1 Overview

Last week in class we discussed the idea that \(p\) values are uniformly distributed under the null. Coincidentally, the same day Richard McElreath put out an interesting thread saying that they are not, not even in theory. https://twitter.com/rlmcelreath/status/1677322772719054849 1

McElreath showed an example where the distribution seemed very far from uniform for a pretty standard application: an experiment with a binary \(X\) and \(Y\) and a null of no effect for any unit (so his example presupposed a sharp null).

1.1 Concepts

First a conceptual clarification on what \(p\) values are. We can distinguish between the real, or actual \(p\) values and the estimated, or nominal, \(p\)-values. The real (or actual) \(p\) value reports the probability of seeing such a large test statistic (e.g. estimate) under some null, for instance the null of no effect.
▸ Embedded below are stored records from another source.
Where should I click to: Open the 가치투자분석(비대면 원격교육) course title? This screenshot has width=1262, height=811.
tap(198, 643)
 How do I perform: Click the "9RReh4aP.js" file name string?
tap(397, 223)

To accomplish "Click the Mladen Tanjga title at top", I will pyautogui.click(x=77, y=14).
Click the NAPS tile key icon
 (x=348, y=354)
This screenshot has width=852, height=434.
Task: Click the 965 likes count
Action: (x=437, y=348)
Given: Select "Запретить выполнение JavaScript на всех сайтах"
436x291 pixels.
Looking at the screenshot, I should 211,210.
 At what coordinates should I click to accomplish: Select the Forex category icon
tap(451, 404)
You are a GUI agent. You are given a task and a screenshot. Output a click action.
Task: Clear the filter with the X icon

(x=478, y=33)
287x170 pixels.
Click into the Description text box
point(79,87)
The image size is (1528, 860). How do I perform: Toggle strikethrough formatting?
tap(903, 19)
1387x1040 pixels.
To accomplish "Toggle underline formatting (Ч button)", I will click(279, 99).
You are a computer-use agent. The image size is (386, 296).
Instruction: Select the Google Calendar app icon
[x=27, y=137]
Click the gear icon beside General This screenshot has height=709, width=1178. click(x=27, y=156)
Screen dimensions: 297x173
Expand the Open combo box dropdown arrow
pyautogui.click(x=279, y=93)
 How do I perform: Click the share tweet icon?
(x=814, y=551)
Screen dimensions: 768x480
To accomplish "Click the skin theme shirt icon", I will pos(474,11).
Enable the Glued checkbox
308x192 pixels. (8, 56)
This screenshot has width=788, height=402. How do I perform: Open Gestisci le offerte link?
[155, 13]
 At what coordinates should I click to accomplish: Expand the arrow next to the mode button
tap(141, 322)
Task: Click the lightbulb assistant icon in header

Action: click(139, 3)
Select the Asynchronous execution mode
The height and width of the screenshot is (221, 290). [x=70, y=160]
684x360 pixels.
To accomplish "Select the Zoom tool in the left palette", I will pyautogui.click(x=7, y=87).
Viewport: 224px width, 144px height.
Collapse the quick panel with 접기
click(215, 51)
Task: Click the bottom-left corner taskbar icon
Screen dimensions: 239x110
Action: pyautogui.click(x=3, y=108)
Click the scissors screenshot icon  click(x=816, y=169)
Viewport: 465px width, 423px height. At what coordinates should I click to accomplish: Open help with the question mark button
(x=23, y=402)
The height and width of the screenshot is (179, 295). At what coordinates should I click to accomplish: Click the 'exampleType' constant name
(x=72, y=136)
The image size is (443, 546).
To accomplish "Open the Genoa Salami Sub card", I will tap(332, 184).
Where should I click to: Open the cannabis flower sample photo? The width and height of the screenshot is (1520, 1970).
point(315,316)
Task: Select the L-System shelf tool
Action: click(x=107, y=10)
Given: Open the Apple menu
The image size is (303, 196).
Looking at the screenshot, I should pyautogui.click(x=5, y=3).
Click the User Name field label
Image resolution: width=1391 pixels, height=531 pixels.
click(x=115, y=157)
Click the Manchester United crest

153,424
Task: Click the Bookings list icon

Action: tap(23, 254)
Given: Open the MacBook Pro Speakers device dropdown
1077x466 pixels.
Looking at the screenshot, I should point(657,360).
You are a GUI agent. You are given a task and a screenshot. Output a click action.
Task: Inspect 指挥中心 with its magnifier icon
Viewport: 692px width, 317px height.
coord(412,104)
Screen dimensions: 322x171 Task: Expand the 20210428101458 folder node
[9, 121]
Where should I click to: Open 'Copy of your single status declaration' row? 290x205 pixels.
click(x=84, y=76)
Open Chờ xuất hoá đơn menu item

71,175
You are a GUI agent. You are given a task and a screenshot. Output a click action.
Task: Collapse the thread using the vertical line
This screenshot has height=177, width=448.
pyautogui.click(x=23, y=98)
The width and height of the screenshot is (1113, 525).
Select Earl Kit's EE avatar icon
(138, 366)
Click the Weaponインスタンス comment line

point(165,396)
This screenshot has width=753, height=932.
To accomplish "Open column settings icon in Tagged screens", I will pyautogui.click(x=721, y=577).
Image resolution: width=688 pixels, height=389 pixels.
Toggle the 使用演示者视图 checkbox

The estimated (or nominal) \(p\) value is what gets reported in papers and it is an estimate of the real \(p\) value.

1.2 What’s at stake

If the \(p\) values are far off in this simple case then we really have a problem. (Of course we do have multiple problems with \(p\)s, but the issue here is whether they are reliable on their own merits.)

Why’s that? Because we get two distinct things from the claim that \(p\) values are uniform over \([0,1]\).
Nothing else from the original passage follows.